I've also heard rumours that a special version of Windows was capable of booting from ROM, used by the military on machines controlling radar stations. I haven't seen that with my own eyes, but I trust the source and I believe that's true.

Finally, UEFI also stored in ROM, which isn't BIOS either (there's lot more to UEFI than legacy CSM).

Cheers,
bzt

Indeed the ROM contains more stuff apart from the BIOS. Are we really just arguing about this?

That said, given there are more standards to be supported now that in the 1980s or the early 1990s, standards for both devices and interfaces, I'd still question whether the BIOS can today fit in just 128k. If I had a working computer with an actual BIOS that is not UEFI CSM, I'd maybe try to inspect its ROM. Or maybe a fellow member would do it, I don't know. But it really doesn't matter at this point.

I tried to be informative in the last post, but it turned out to further the fight. So, I'm dropping it too.

testjz wrote:I'd still question whether the BIOS can today fit in just 128k.

Exactly. The original IBM PC had no PCI bus, no AHCI controller, no ACPI, no complex chipset with I/O APIC and PCI IRQ routing. The BIOS sets all that up. I would assume BIOS would have maybe the initial portion in low memory, and then have an expanded portion in memory above 0xC0000000. This discussion is getting nowhere, however.

I made a sort of resolution to this issue, by creating this page:

https://wiki.osdev.org/Porting_to_UEFI

which directly mentions the legacy Bare Bones, and informs on how to port to UEFI.

nexos wrote:I renamed UEFI Bare bones to UEFI App bare bones just now, and started a UEFI bare bones with BOOTBOOT and GRUB. It can be found at https://wiki.osdev.org/User:Nexos/UEFI_Bare_Bones

I don't understand. If you're using an external bootloader, what about this is UEFI-related? I mean, won't GRUB or BOOTBOOT prepare the system to much the same state as they would from a BIOS boot?

eekee wrote:I don't understand. If you're using an external bootloader, what about this is UEFI-related? I mean, won't GRUB or BOOTBOOT prepare the system to much the same state as they would from a BIOS boot?

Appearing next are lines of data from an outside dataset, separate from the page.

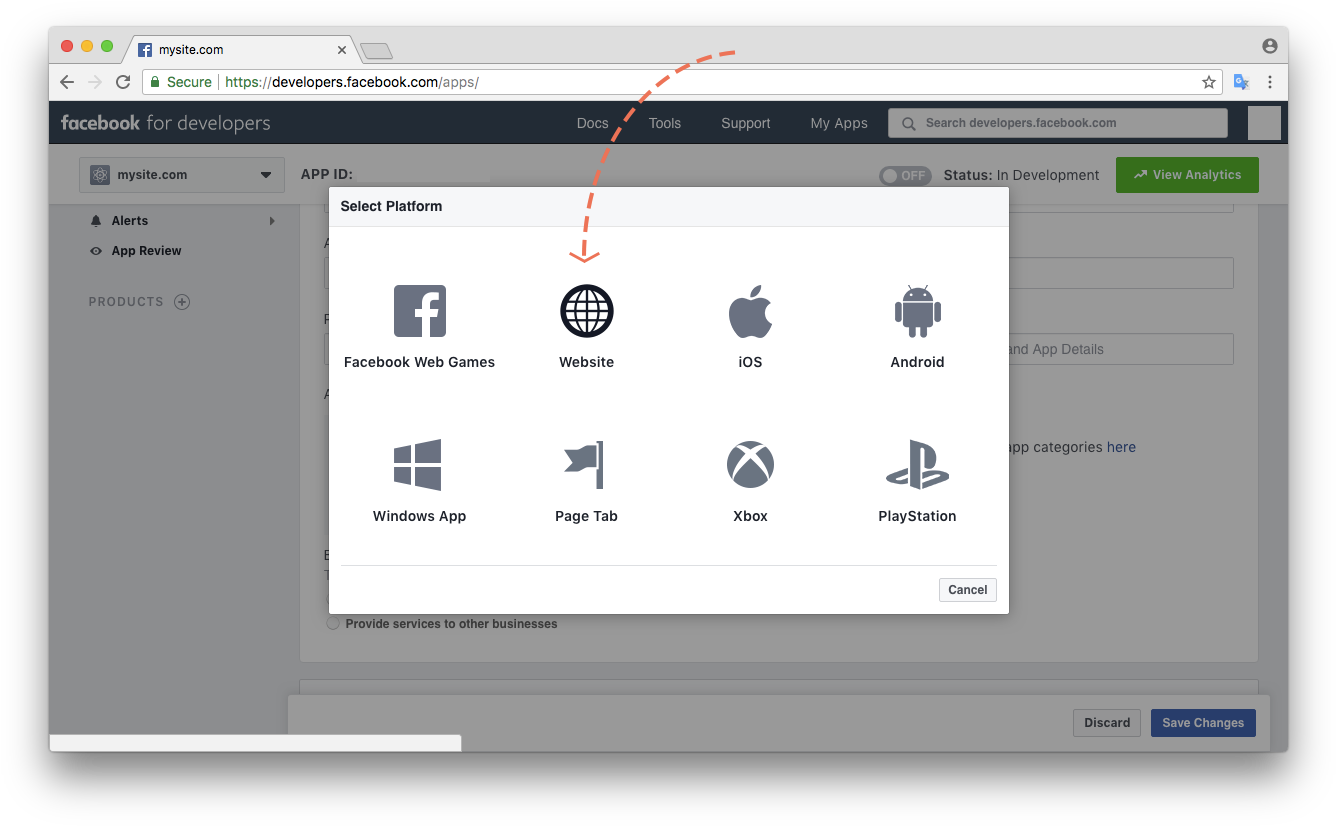Viewport: 1336px width, 826px height.
Task: Cancel the Select Platform dialog
Action: (967, 590)
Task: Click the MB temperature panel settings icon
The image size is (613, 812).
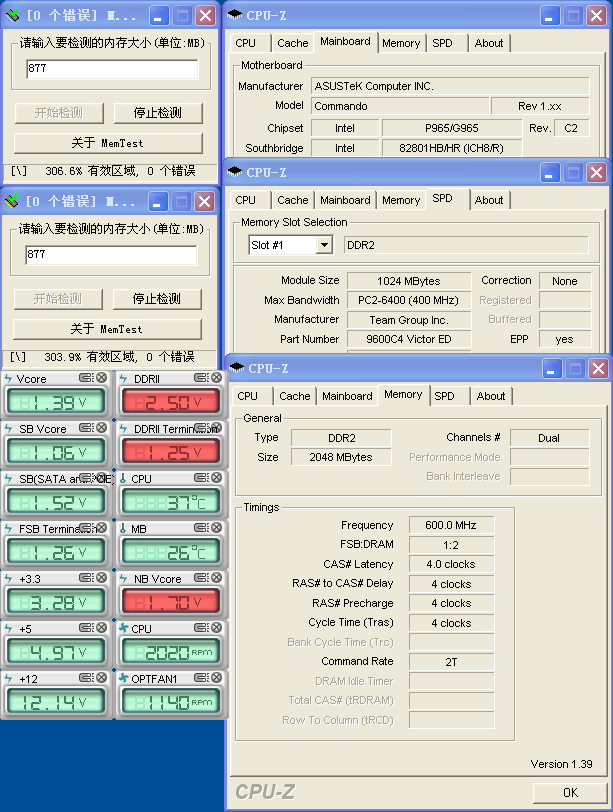Action: (201, 529)
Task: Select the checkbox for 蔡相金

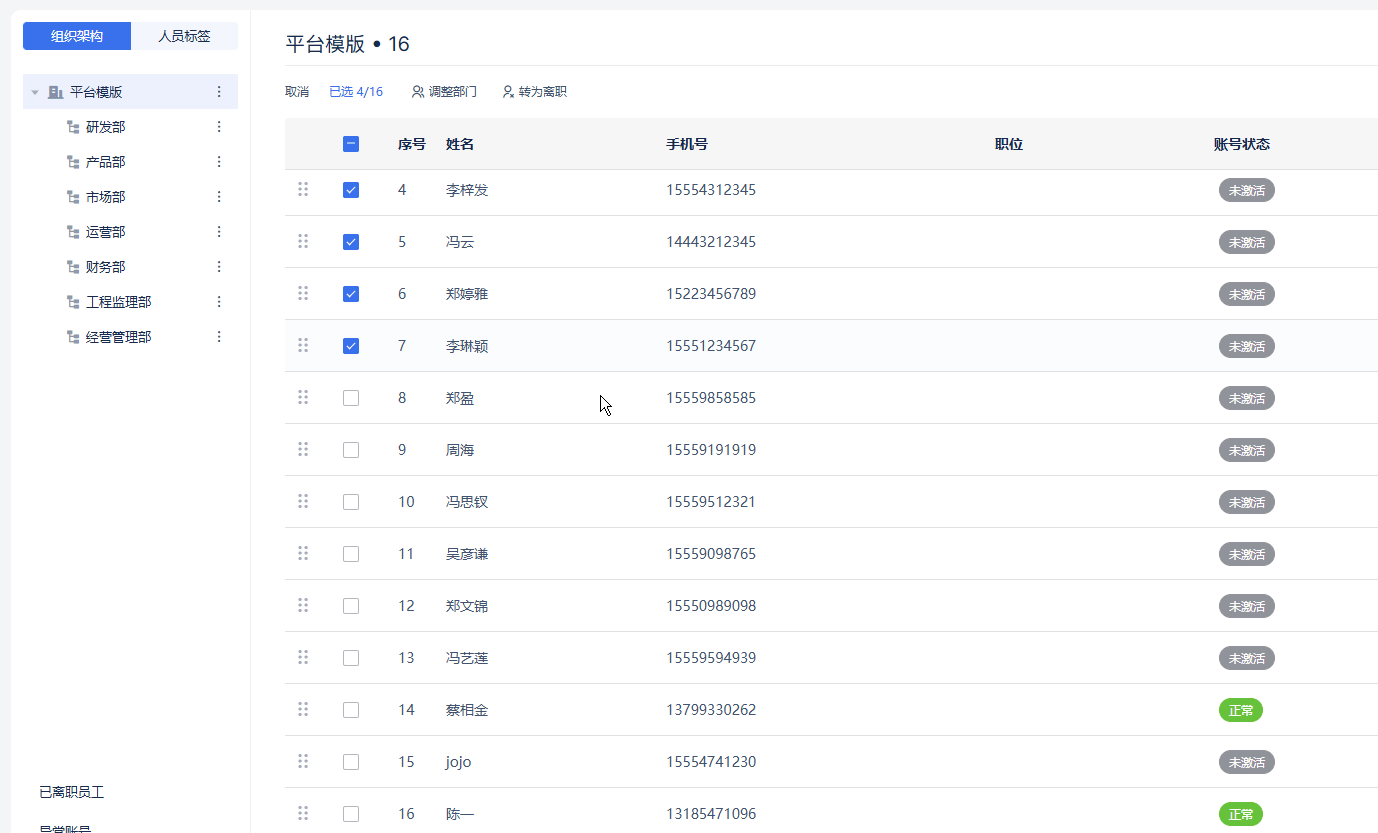Action: click(351, 710)
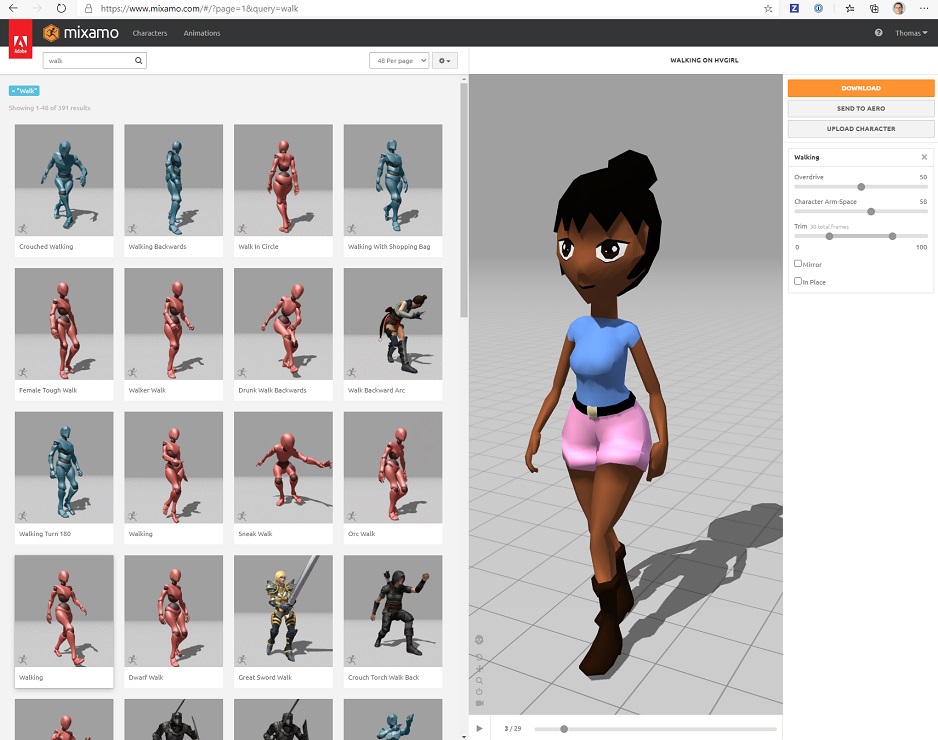Click the Overdrive slider handle

pos(861,186)
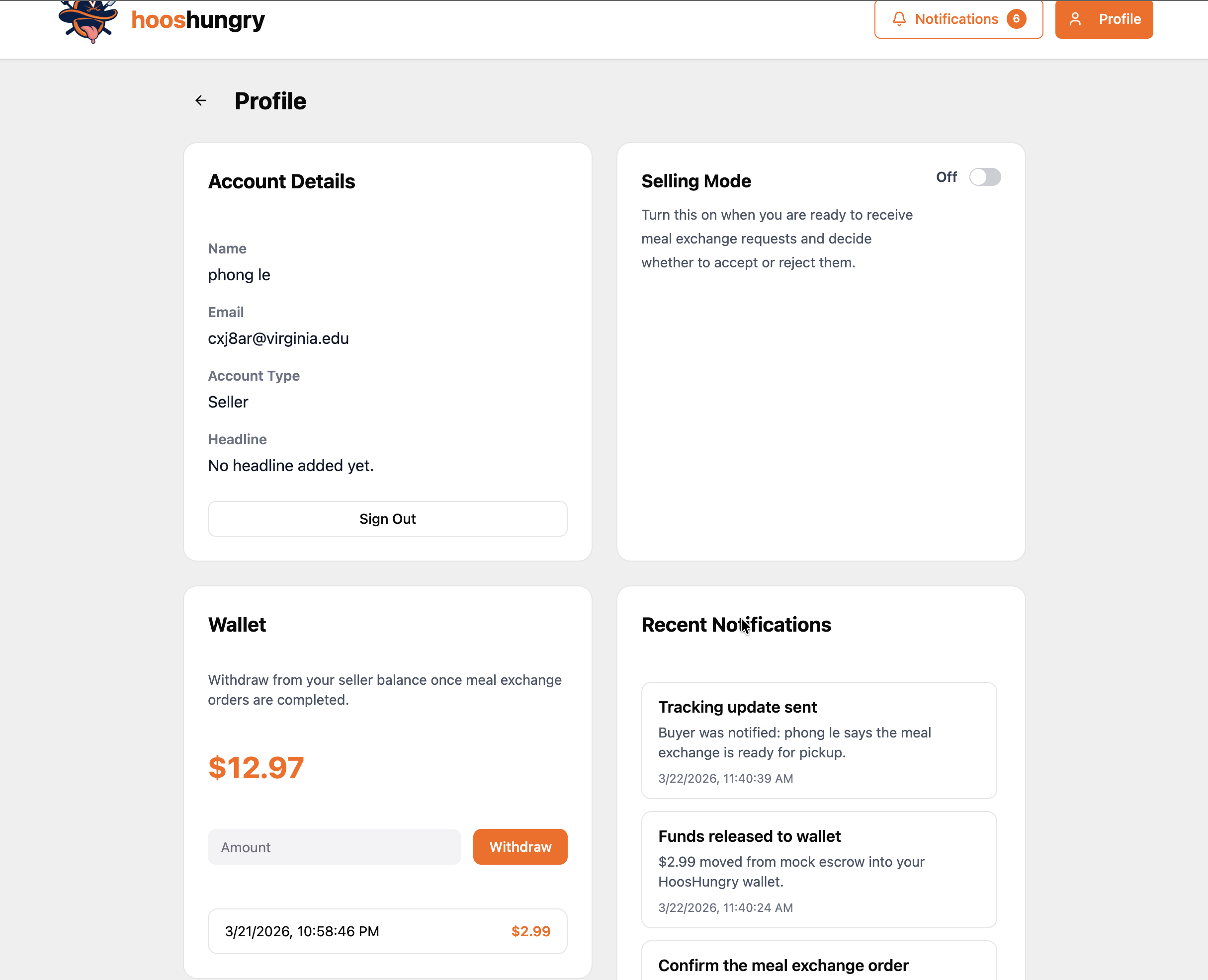
Task: Click the person icon in Profile button
Action: pos(1075,19)
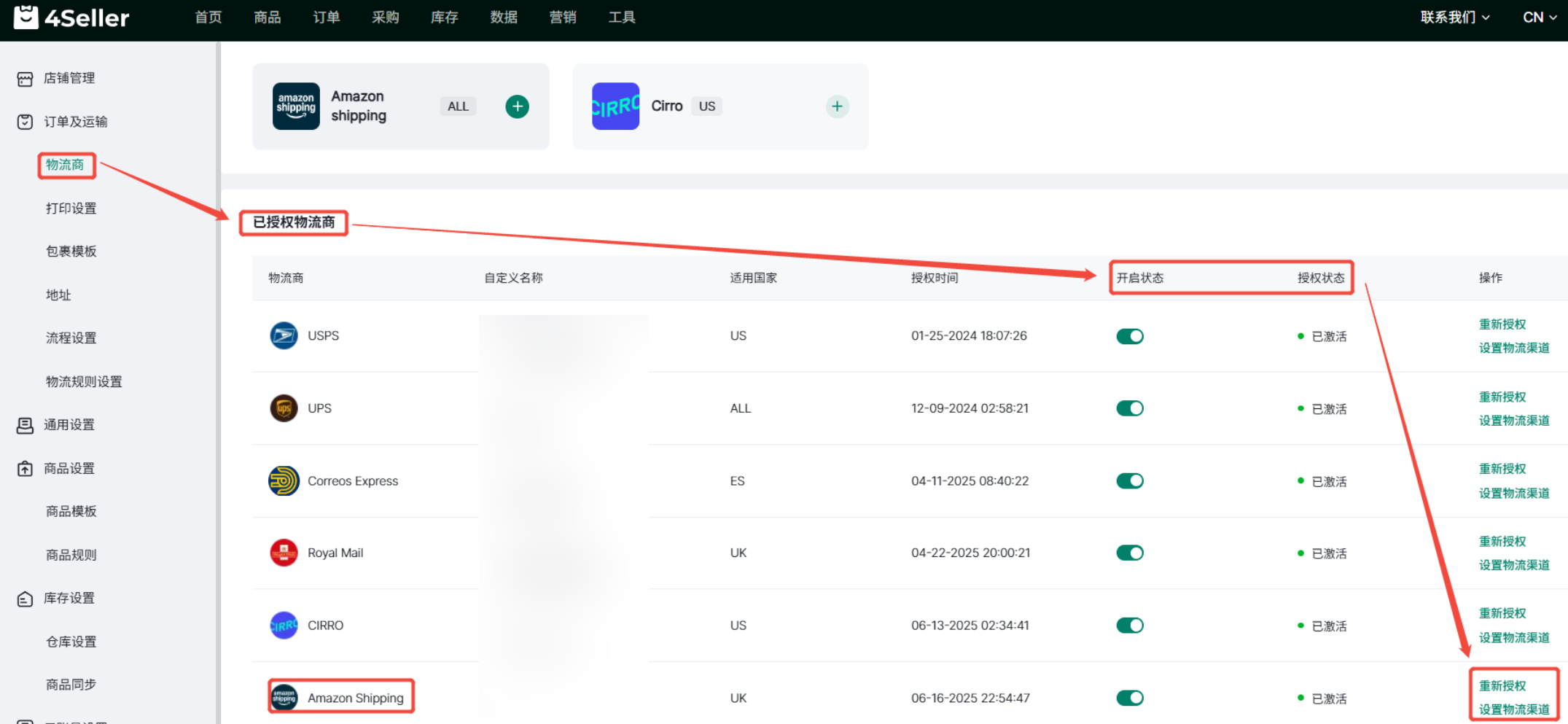Click the plus icon on Cirro card
The width and height of the screenshot is (1568, 724).
(x=837, y=106)
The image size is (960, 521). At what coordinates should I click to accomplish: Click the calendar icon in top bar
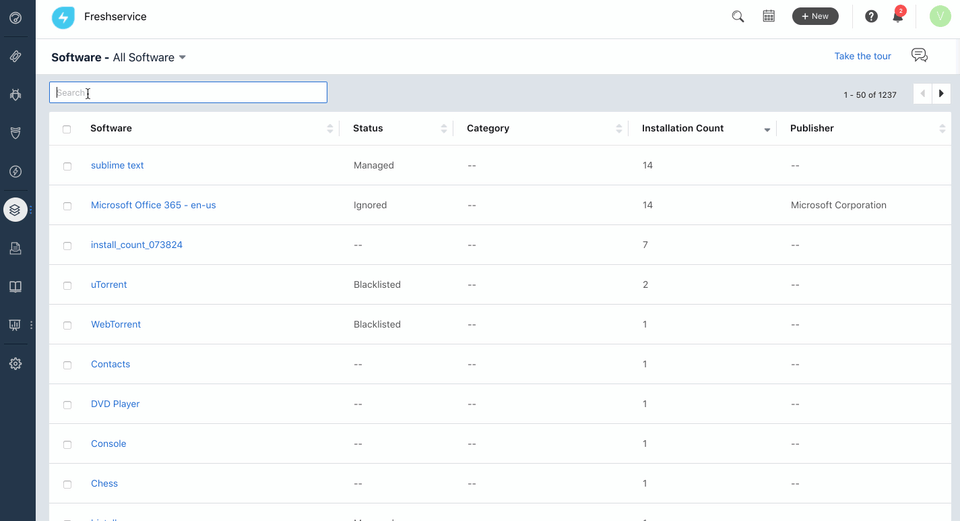click(x=769, y=16)
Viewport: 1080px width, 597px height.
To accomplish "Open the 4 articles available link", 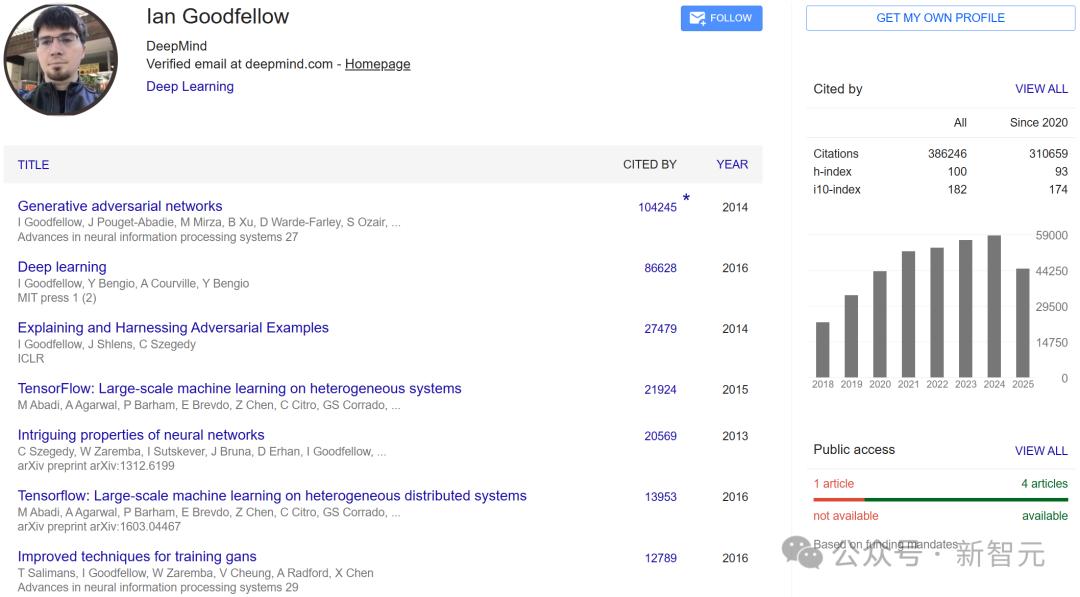I will (x=1044, y=484).
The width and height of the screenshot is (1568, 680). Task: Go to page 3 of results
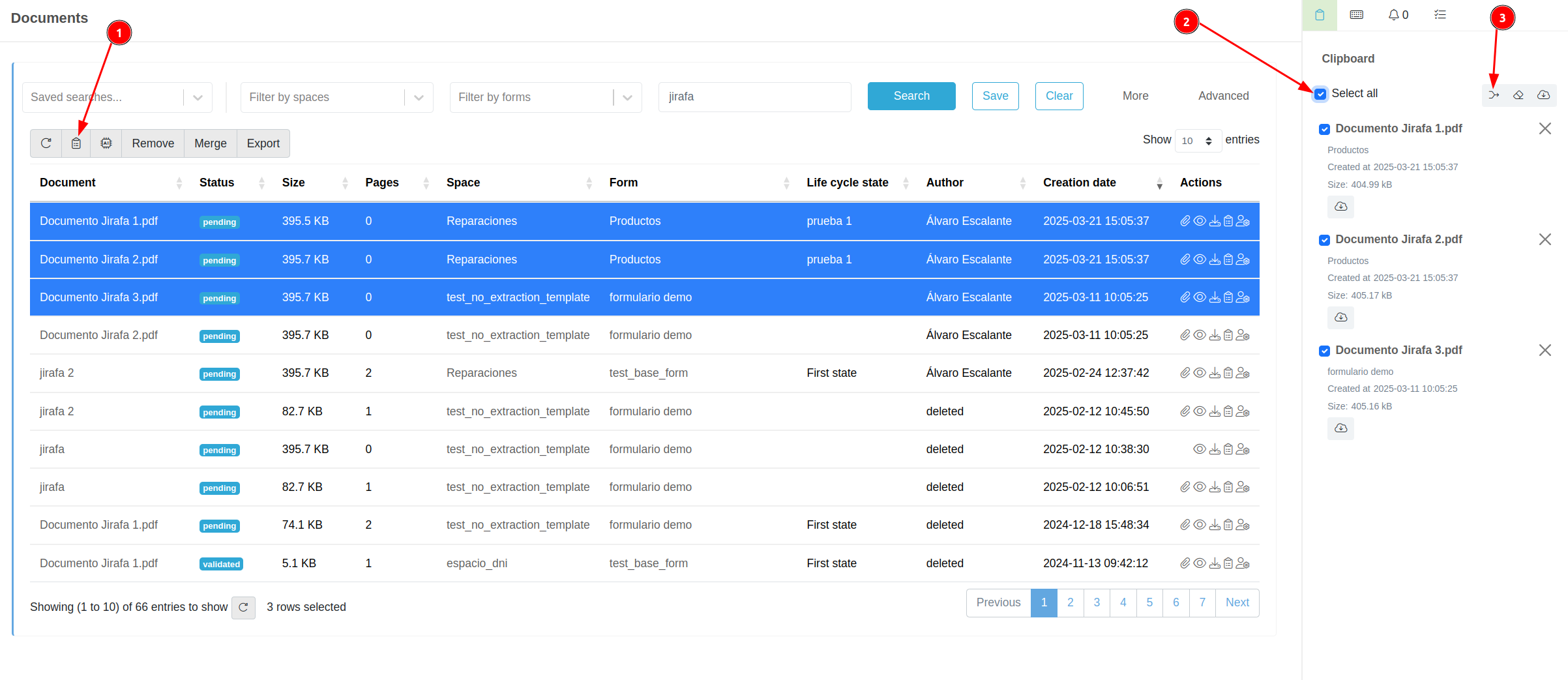[1097, 602]
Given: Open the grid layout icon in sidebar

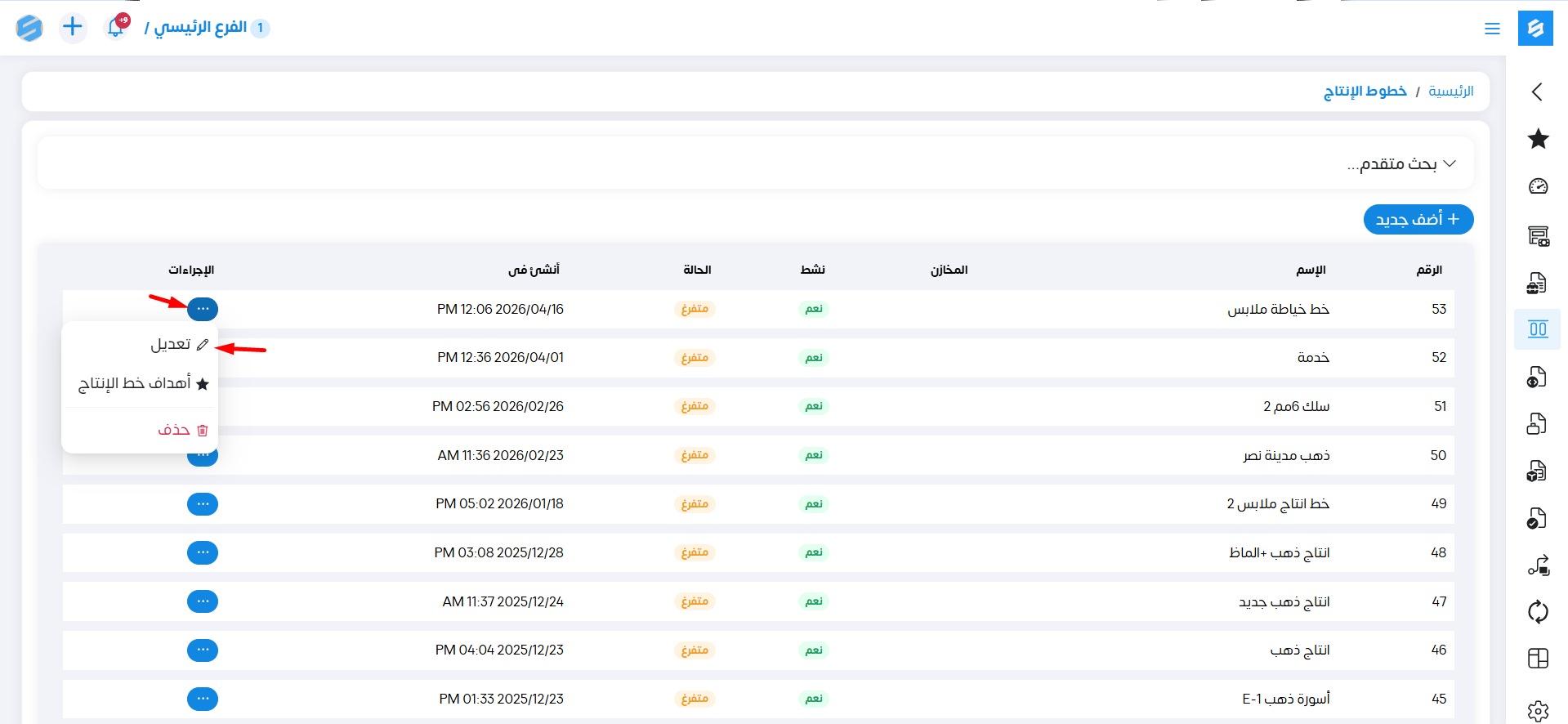Looking at the screenshot, I should pos(1538,659).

Quote from the new wiki page: Porting to UEFI

Changes

Most UEFI implementations do implement compatibility with legacy BIOS in the form of CSM (compatibility support module), so you may not need to make your OS UEFI compatible. Just note that not all machines may support CSM and therefore it may be worth it to make your OS UEFI capable.

However, one breaking change that will definitely affect your OS is that UEFI does not support traditional CGA text mode. You are required to use graphics mode, and there is no text mode emulation in place.

Here are a few mandatory changes for legacy-BIOS OSes:

- You will need to write your own (new) terminal driver that uses bitmap fonts to draw text onto the screen.
- You will need to request a graphical framebuffer from your bootloader.

foliagecanine wrote:

eekee wrote:I don't understand. If you're using an external bootloader, what about this is UEFI-related? I mean, won't GRUB or BOOTBOOT prepare the system to much the same state as they would from a BIOS boot?

Quote from the new wiki page: Porting to UEFI

I think there's a little misunderstanding here. What you quoted, refers to the steps needed when you write your own loader from scratch. On the other hand @eekee was talking about using an existing bootloader, like GRUB or BOOTBOOT (which have already implemented the things listed in the quote).

The point of using an existing solution is that you don't have to care about firmware-specific stuff, but you can rely on a specific state regardless to the firmware. The BOOTBOOT protocol was designed to be that way in the first place, and there's a subset of Multiboot configurations that can be loaded with GRUB on both legacy BIOS and UEFI machines.

Cheers,
bzt

In either case, the main difference is you won't have access to text-mode, so you'll have to get a graphical framebuffer from (in this case) the bootloader.
If you are already independent from the text-mode and don't drop into real mode to do any BIOS stuff, there's not much else needed to change.